= REQUIRED WORK =
In the entries below, find the line with "Image resolution: width=1170" and the line with "The height and"; copy them and every line between them exactly, but not the pictures.

= SOURCE INFORMATION =
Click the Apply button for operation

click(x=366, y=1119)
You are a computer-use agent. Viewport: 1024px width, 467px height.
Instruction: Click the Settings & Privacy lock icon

* * *

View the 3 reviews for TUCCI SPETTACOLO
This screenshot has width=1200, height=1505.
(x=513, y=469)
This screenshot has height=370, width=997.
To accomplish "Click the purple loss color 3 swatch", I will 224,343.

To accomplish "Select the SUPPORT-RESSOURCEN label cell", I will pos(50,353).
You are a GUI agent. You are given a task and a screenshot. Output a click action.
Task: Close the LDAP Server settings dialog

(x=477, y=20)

...

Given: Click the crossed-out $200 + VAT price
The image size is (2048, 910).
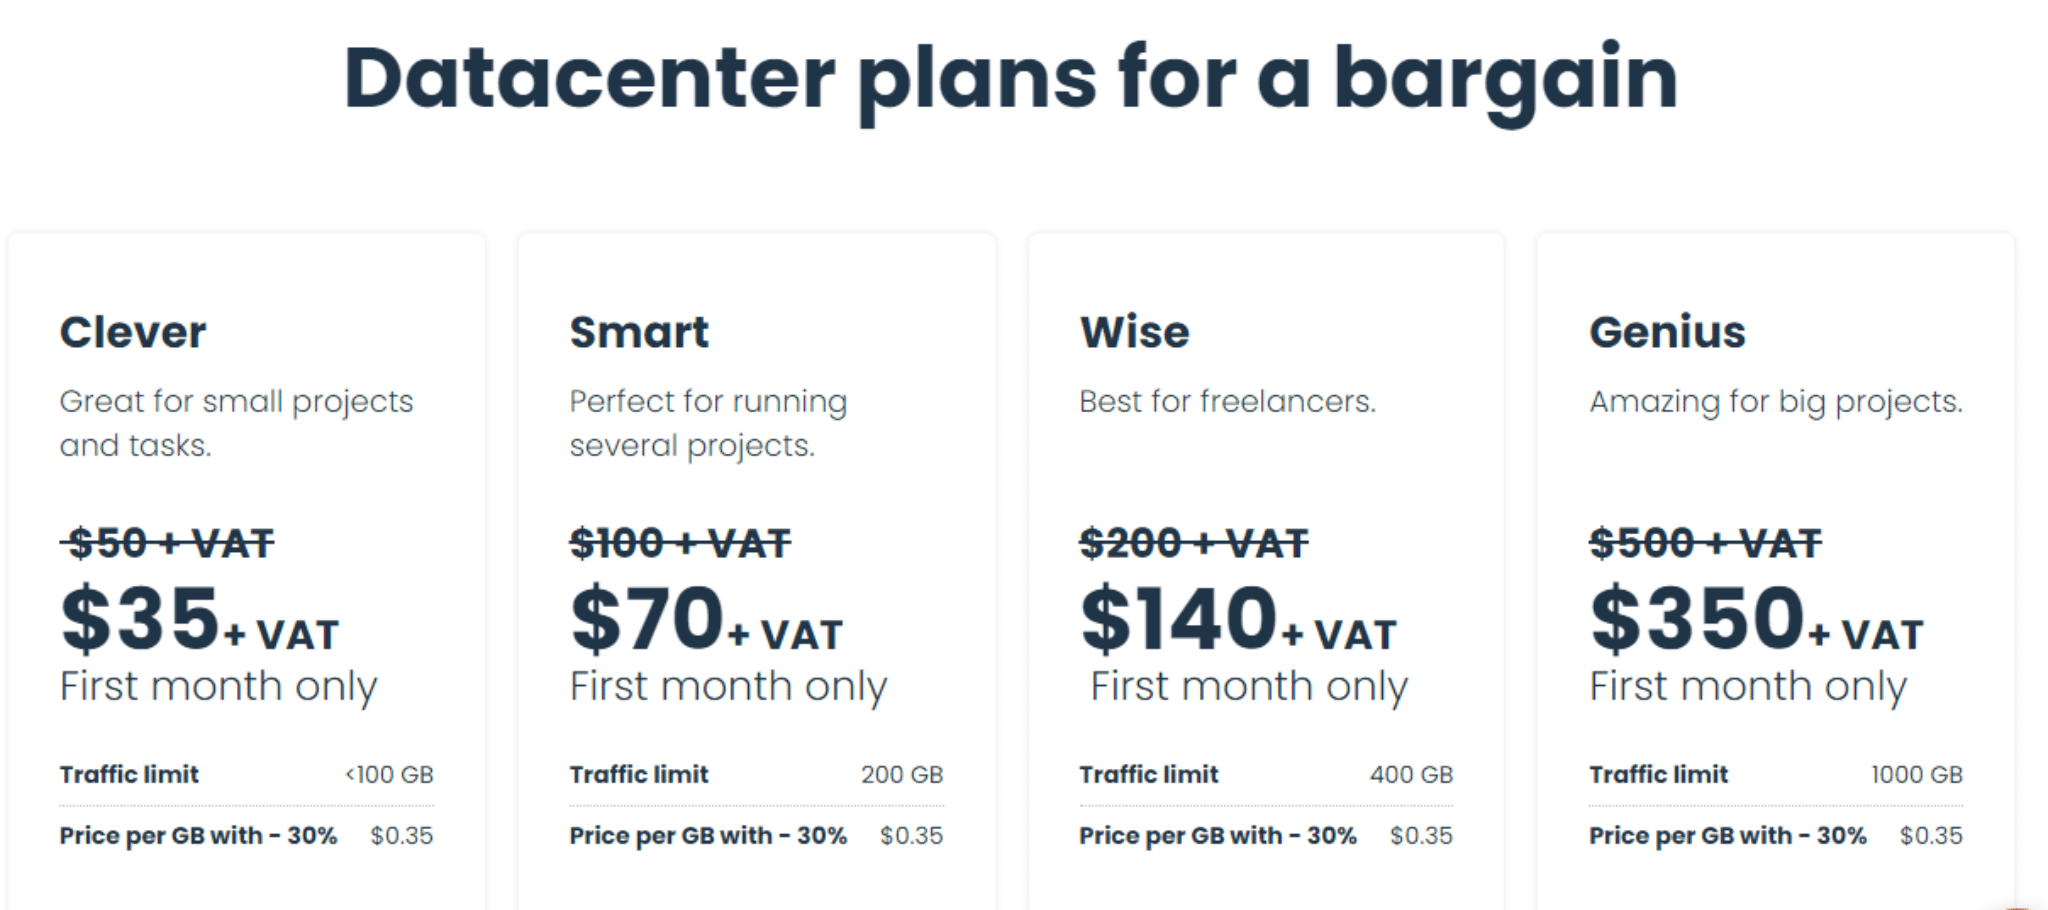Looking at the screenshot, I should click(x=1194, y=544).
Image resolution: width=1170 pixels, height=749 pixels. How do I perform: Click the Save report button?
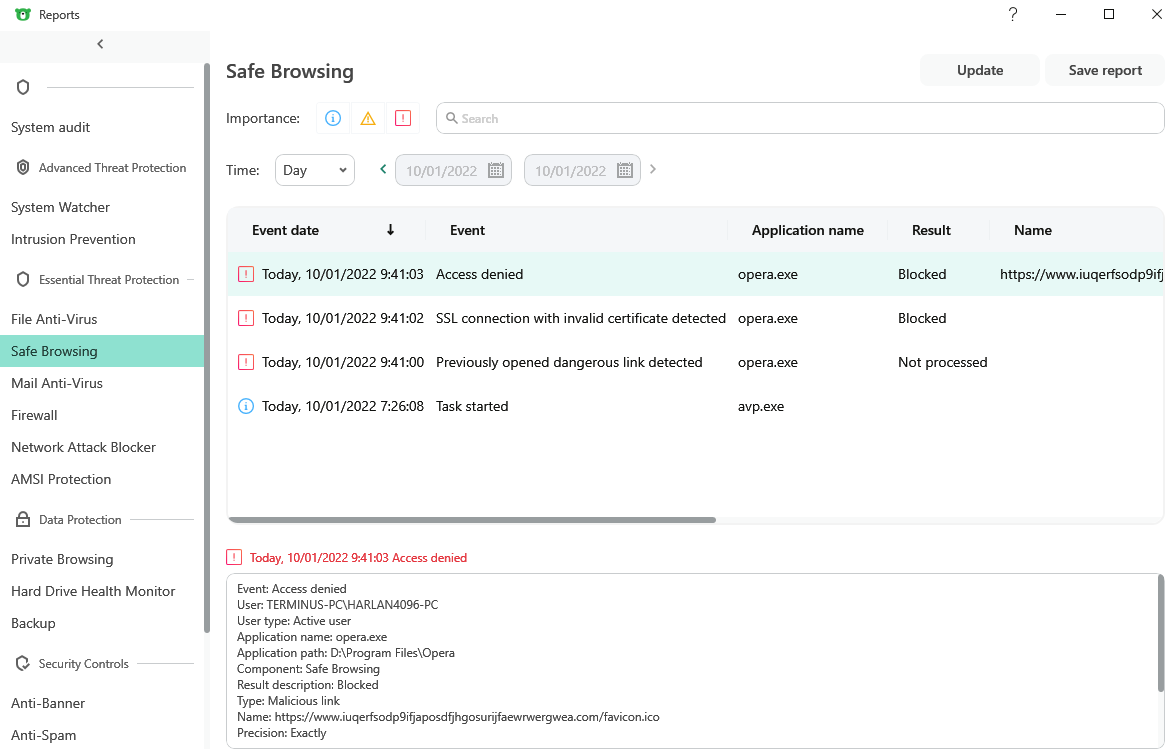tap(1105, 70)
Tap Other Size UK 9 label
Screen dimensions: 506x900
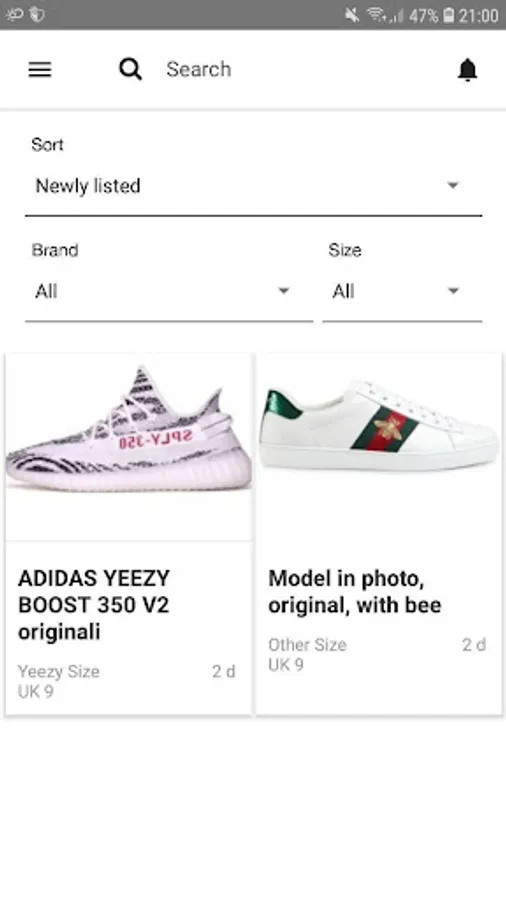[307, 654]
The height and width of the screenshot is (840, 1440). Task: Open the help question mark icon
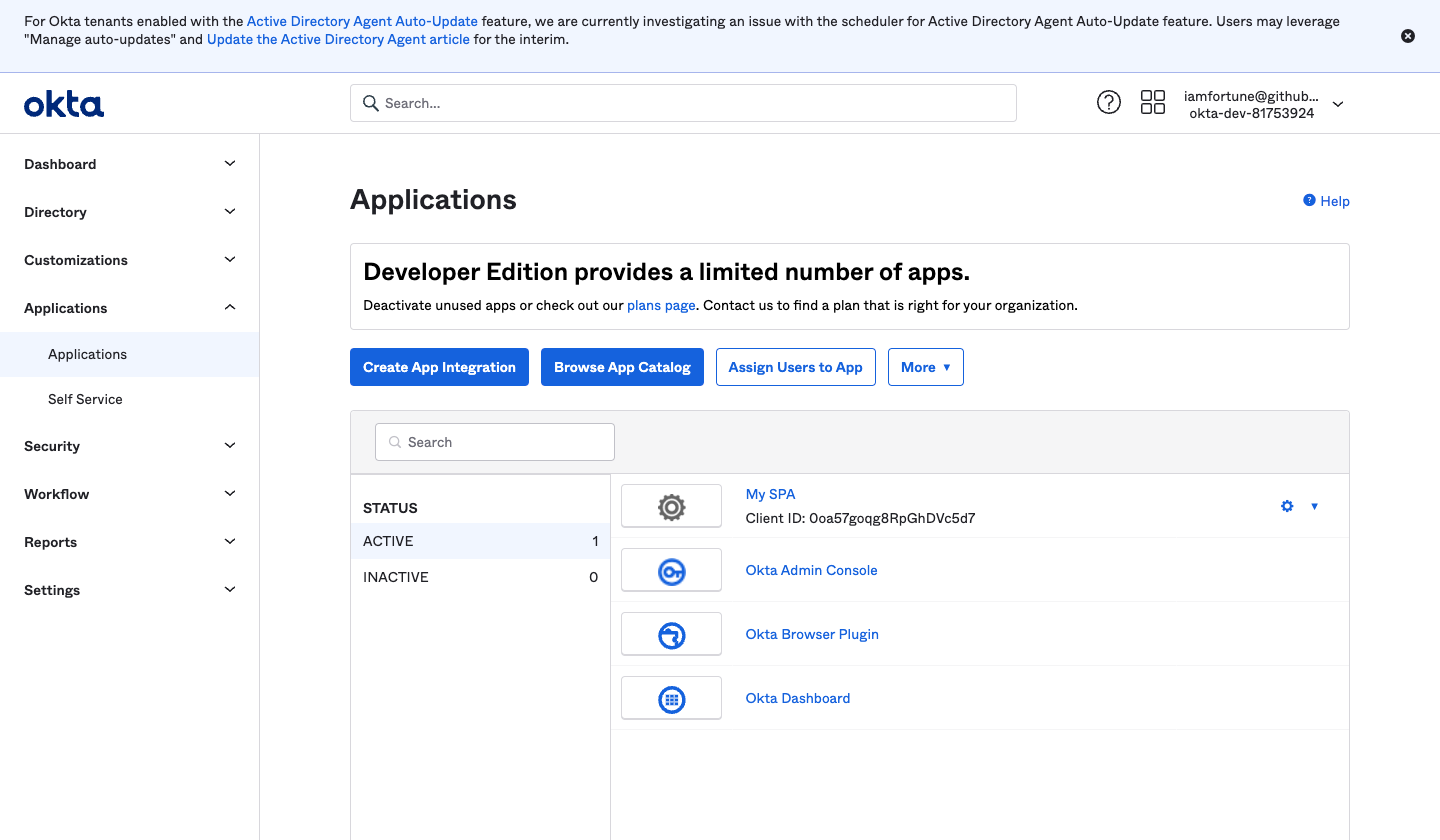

= SOLUTION =
Image resolution: width=1170 pixels, height=749 pixels. How do I perform: Click the Save report button?
tap(1105, 70)
Tap Other Size UK 9 label
Screen dimensions: 506x900
[307, 654]
The height and width of the screenshot is (840, 1440). Task: Open the help question mark icon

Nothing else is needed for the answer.